§ Task prompt
Find each line in the listing below that contains the string "width", with case counting, and copy those lines.

§ Provided material

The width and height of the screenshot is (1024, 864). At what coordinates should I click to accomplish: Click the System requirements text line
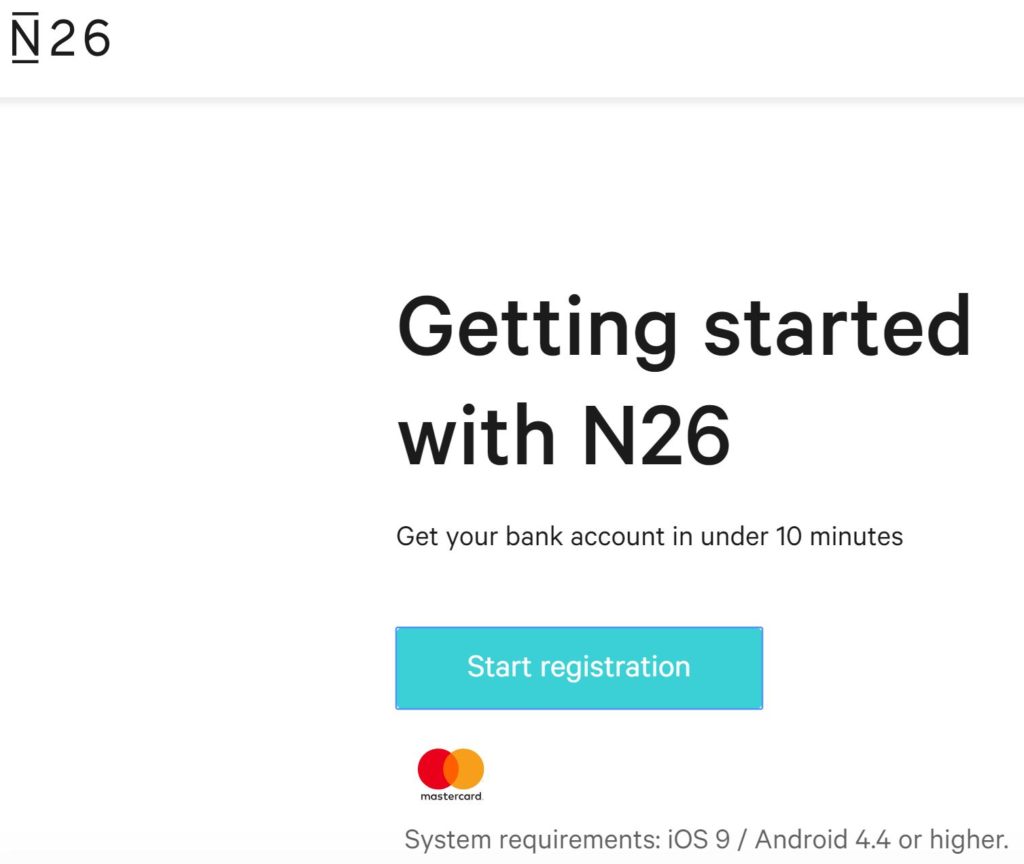pyautogui.click(x=706, y=839)
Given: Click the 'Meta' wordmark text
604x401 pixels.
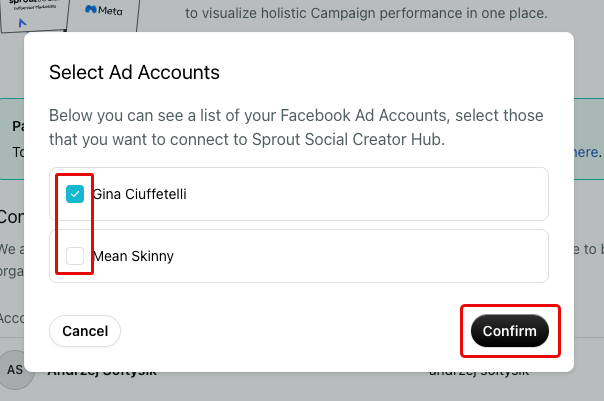Looking at the screenshot, I should (110, 11).
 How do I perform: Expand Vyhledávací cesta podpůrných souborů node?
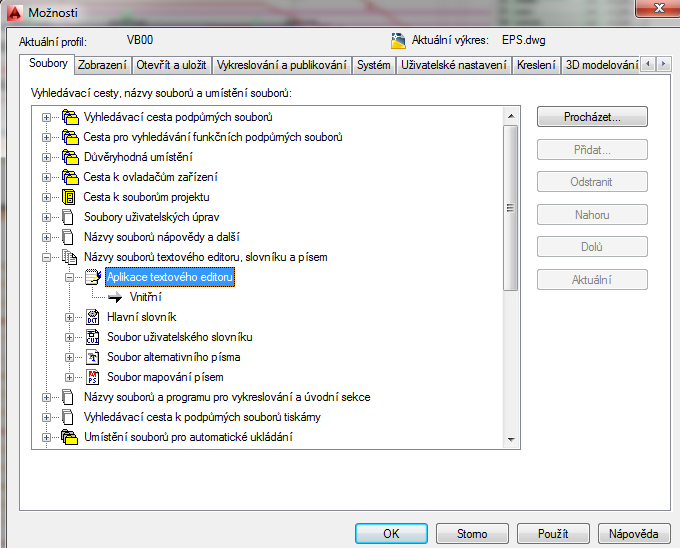(x=46, y=117)
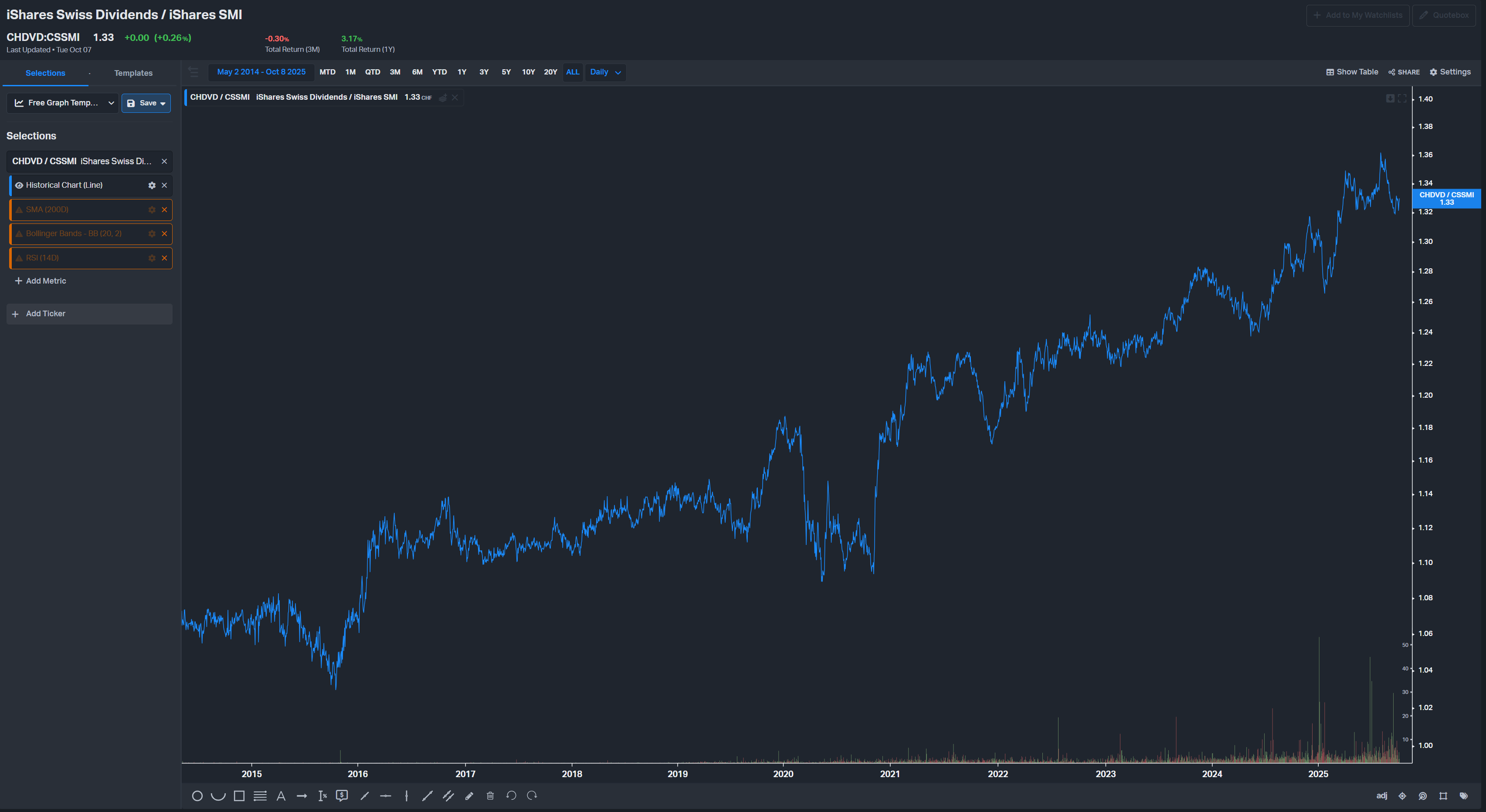Click the date range May 2 2014 field
Image resolution: width=1486 pixels, height=812 pixels.
[261, 72]
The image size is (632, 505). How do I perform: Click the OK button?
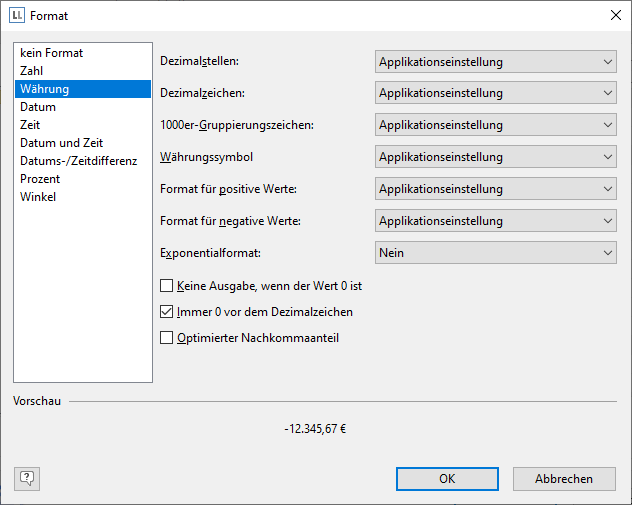point(447,479)
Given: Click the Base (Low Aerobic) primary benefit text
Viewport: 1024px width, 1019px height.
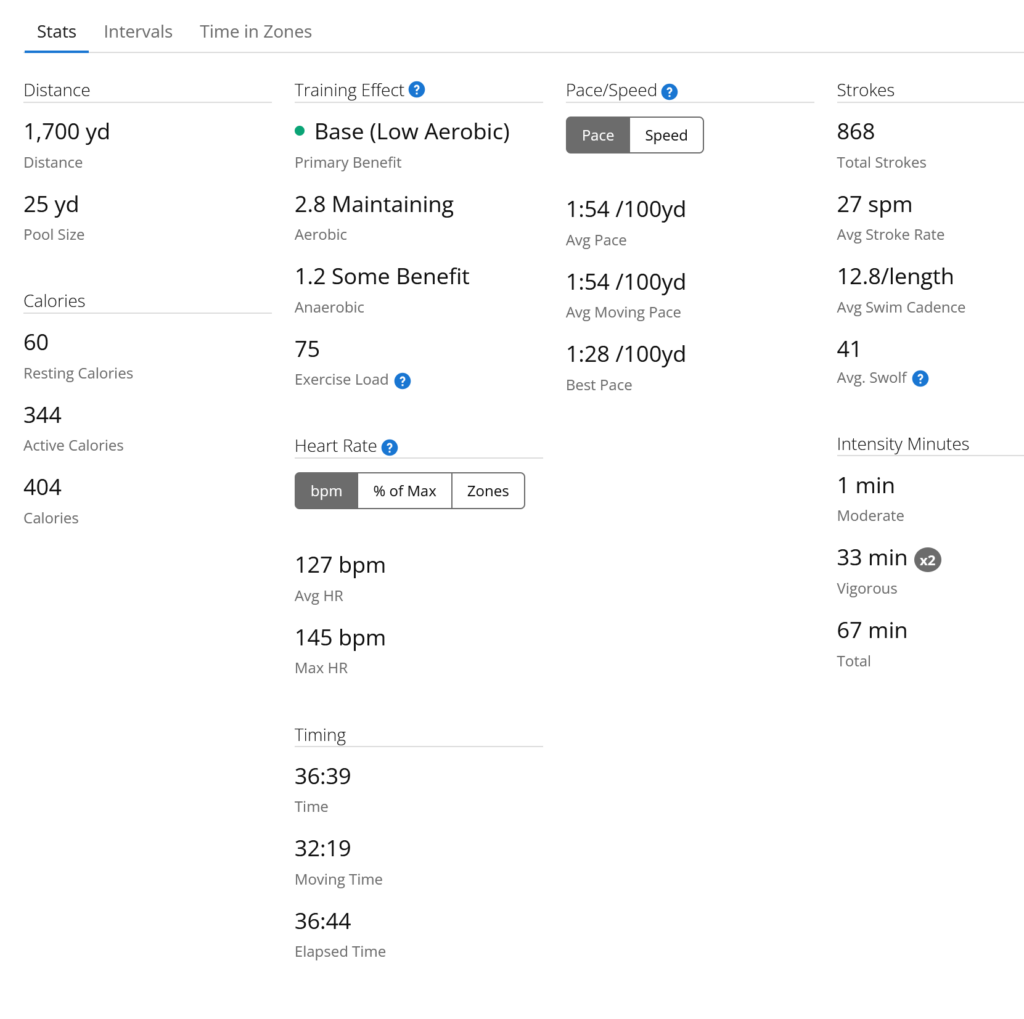Looking at the screenshot, I should (412, 132).
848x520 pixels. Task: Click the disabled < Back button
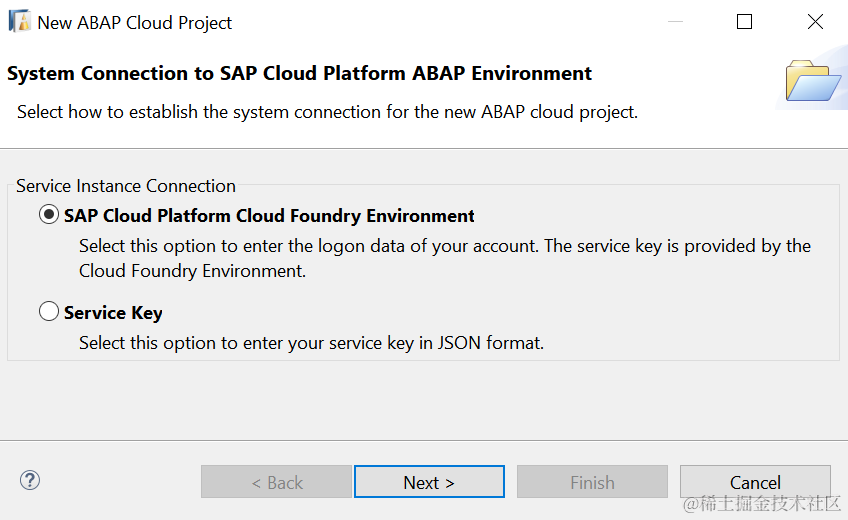[276, 482]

§ Finished exercise
The width and height of the screenshot is (1024, 864). At what coordinates should I click to accomplish: Click the System requirements text line
Image resolution: width=1486 pixels, height=812 pixels.
Viewport: 1024px width, 1019px height.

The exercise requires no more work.